The Exterminating Angel

El Angel Exterminador, 1962, Spanish/Mexico

There are at least three stories behind the film’s title, all related to Christianity. The best-known one is that Buñuel borrowed the title from an unfinished play by his friend, the playwright José Bergamín (“If I saw The Exterminating Angel on a marquee, I’d go in and see it on the spot”). Bergamín agreed since the title was in the public domain: it was from the Book of Revelation.

Another theory – from Gerald Brenan's The Spanish Labyrinth – is that the film is named for the Society of the Exterminating Angel, a 19th century Catholic group (“death squad” would be more accurate) created to kill Spanish liberals. It allegedly had the patronage of the then Bishop of Osma – which sheds a different light on the film’s ending.

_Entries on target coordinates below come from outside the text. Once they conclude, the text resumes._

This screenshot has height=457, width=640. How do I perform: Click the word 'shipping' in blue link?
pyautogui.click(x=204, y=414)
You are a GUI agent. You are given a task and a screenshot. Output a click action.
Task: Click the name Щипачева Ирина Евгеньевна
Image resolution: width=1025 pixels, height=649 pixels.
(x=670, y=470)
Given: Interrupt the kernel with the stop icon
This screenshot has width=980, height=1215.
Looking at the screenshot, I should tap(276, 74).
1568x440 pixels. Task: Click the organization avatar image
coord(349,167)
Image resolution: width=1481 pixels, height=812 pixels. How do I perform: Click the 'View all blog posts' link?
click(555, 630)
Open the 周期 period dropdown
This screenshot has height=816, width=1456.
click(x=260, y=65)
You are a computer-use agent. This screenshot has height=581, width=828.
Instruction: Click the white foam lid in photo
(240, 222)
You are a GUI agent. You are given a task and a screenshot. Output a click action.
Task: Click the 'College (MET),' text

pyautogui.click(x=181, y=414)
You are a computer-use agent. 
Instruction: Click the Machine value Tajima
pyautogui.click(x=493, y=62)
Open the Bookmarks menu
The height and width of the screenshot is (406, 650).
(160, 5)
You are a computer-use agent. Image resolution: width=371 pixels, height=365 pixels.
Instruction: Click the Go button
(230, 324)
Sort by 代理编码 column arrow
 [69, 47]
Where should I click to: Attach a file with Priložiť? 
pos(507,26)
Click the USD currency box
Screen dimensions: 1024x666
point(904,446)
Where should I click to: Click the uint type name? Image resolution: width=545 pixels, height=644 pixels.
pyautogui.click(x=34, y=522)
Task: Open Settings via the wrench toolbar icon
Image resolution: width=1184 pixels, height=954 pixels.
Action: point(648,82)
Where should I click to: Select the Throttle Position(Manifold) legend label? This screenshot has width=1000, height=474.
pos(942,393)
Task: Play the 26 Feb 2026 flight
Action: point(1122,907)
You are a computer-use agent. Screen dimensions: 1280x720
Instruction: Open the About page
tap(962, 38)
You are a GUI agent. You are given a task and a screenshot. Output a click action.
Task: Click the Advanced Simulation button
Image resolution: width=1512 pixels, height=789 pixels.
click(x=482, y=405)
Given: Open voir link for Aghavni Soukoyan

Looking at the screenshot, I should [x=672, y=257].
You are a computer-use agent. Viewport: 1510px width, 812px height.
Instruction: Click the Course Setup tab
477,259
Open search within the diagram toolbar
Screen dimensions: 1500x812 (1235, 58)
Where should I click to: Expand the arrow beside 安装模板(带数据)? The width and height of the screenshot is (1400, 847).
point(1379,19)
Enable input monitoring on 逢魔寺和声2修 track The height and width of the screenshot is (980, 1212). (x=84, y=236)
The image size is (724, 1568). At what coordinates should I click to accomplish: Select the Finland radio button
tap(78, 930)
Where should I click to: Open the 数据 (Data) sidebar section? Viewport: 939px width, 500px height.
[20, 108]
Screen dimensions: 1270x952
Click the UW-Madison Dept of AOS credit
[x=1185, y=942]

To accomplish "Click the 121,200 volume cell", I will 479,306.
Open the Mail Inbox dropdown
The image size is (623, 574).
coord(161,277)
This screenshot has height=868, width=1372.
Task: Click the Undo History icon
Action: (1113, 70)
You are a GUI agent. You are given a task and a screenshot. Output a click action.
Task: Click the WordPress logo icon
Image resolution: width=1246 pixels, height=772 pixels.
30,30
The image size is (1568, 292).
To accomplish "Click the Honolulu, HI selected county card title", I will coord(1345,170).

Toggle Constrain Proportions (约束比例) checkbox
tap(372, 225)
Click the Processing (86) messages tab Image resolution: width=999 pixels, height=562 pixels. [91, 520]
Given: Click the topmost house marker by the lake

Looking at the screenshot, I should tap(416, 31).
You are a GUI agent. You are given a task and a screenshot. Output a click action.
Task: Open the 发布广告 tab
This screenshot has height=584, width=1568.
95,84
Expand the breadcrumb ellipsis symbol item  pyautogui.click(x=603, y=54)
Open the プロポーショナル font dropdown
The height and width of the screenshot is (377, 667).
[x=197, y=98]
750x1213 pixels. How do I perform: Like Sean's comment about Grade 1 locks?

A third, probably unrelated case, is that of French pirate Jacques de Sores, nicknamed “L’Ange Exterminateur” for attacking and burning Havana on the orders of King Francis I in 1555. He was disappointed to find far less gold than he expected, and laid waste to the countryside out of frustration. More pertinently, he is said to have organized a play “to insult the Pope” and, in 1570, murdered 40 Jesuit missionaries and threw their bodies into the sea off Tazacorte, in the Canary Islands.

What about the exterminator and the exterminated? At the premiere of his opera based on the film, Thomas Adès held that “the guests suddenly experience an absence of will. What gets exterminated by some force — either internal, imposed or both — is the will to act.” A reviewer concurs: “What is the exterminating angel if not human physicality itself – everything that makes us alive, and mortal?” Another interpretation is that the angel is “l’Ennui”: it portrays “charming gossip, entertainment, intrigues, liaisons, feuds…” and, though it is set in Francoist Spain, it “could have been set in 1862, or even 1762, with almost nothing changed except a few costume alterations and the substitution of candles for the electric lights.